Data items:
# # # # #
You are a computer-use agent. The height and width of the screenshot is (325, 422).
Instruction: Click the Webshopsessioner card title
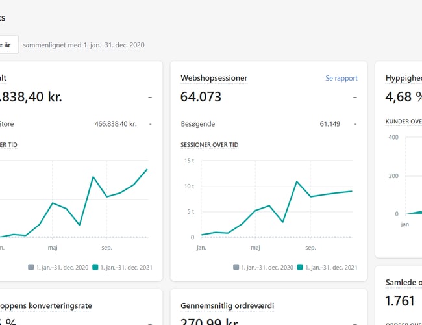214,78
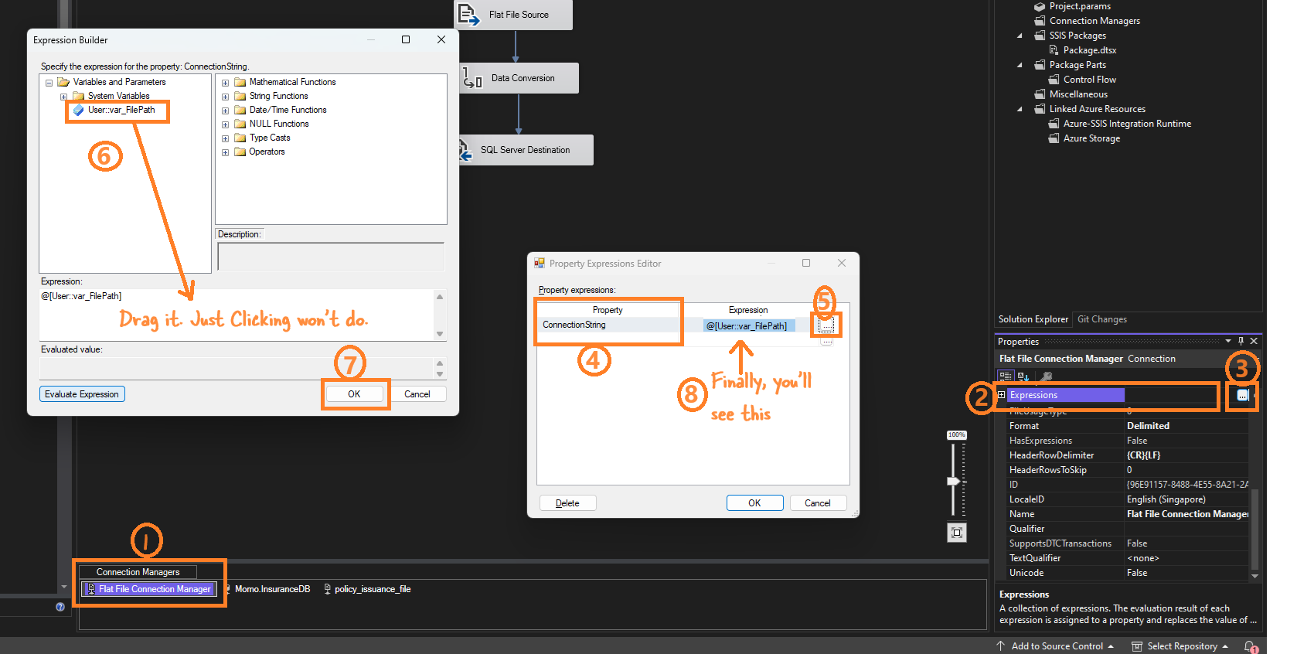This screenshot has height=654, width=1314.
Task: Switch properties to Categorized view
Action: click(1006, 376)
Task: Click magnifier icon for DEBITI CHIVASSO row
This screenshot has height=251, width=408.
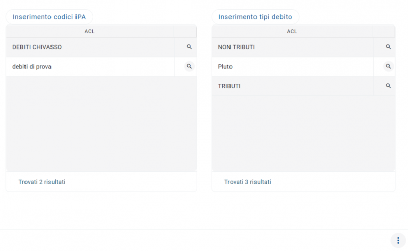Action: (x=189, y=47)
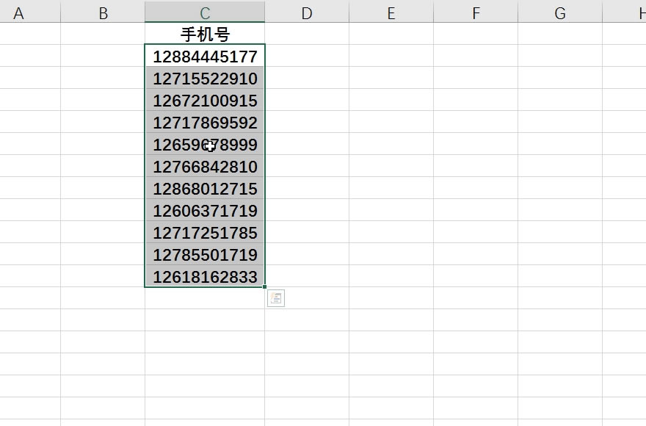The image size is (646, 426).
Task: Click the empty cell beside 12659078999
Action: (x=306, y=145)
# # # # #
▸ Work instructions
Go to the line that contains "Instruction: Click the" and copy it and every line after it through the end of the entries, exactly, without the pictures.

▸ Written solution
Instruction: Click the Webshopsessioner card title
214,78
This screenshot has height=654, width=1314.
Task: Switch properties to Categorized view
Action: click(1006, 376)
Task: Click magnifier icon for DEBITI CHIVASSO row
This screenshot has height=251, width=408.
Action: (x=189, y=47)
The image size is (646, 426).
Task: Click the empty cell beside 12659078999
Action: (x=306, y=145)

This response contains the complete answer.